New Pragmatism, New “Success”

Howard Silverman’s excellent “Pragmatism in the Age of Social-Ecological Truths”
notes that pragmatism must take on a new aura in the 21st century. Silverman quotes numerous environmental philosophers about what the new pragmatism is all about.

It struck me that there is a deeper reformulation of pragmatism wanting to emerge here — which I’ve been thinking of as “evolutionary pragmatism” — which I noted in a comment on his blog, as follows:

Pragmatism is defined in my dictionary as

“an approach that assesses the truth of meaning of theories or beliefs in terms of the success of their practical application.”

This raises two issues, both having to do with “success”:

(1) What do we define as success? At its most fundamental level, our new situation (emerging crises) and sciences (ecology, complexity, evolution) demand that we broaden our view of success beyond immediate narrow benefits (e.g., quarterly monetary profits). The more entities and systems that benefit and the longer the time frame of those benefits, the more “new-pragmatic” a particular approach could be said to be.

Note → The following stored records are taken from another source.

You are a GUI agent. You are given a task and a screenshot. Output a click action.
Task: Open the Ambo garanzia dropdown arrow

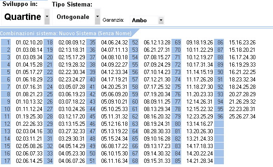coord(161,20)
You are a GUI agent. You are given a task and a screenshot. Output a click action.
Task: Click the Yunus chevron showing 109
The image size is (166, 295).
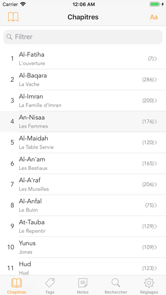click(x=156, y=247)
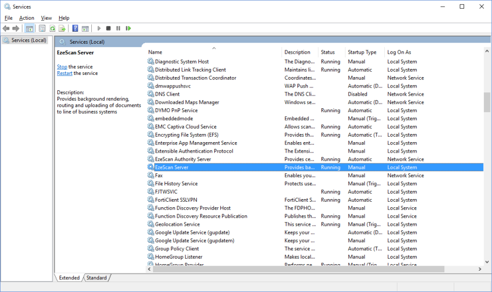This screenshot has height=292, width=492.
Task: Sort by the Status column header
Action: pos(328,52)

(2) Success in evolutionary terms involves the alignment of one’s qualities, behaviors, mental models, etc., with the realities of one’s environment. To the extent we are not so aligned, we are “unfit” to survive/succeed, and get weeded out by natural selection. This operates at all levels simultaneously, so if we try to do something for the 7th generation after us that doesn’t please the existing generation, the current larger society will weed us out, even as the future prepares to weed that larger society out of the garden of Life. So pragmatism requires finding ways to align with both present and future realities. I would suggest that this reaches beyond ethical standards and policy making. It involves changing the systems within which that alignment is impeded or facilitated. I mean our political, governmental, economic, educational, journalistic, scientific systems and more.

For me, these two understandings embrace, underlie, and reach beyond the four points in Silverman’s article. The new pragmatism requires a deepening and broadening our concept of success and a serious overhaul/transformation of the systems we use to generate that success.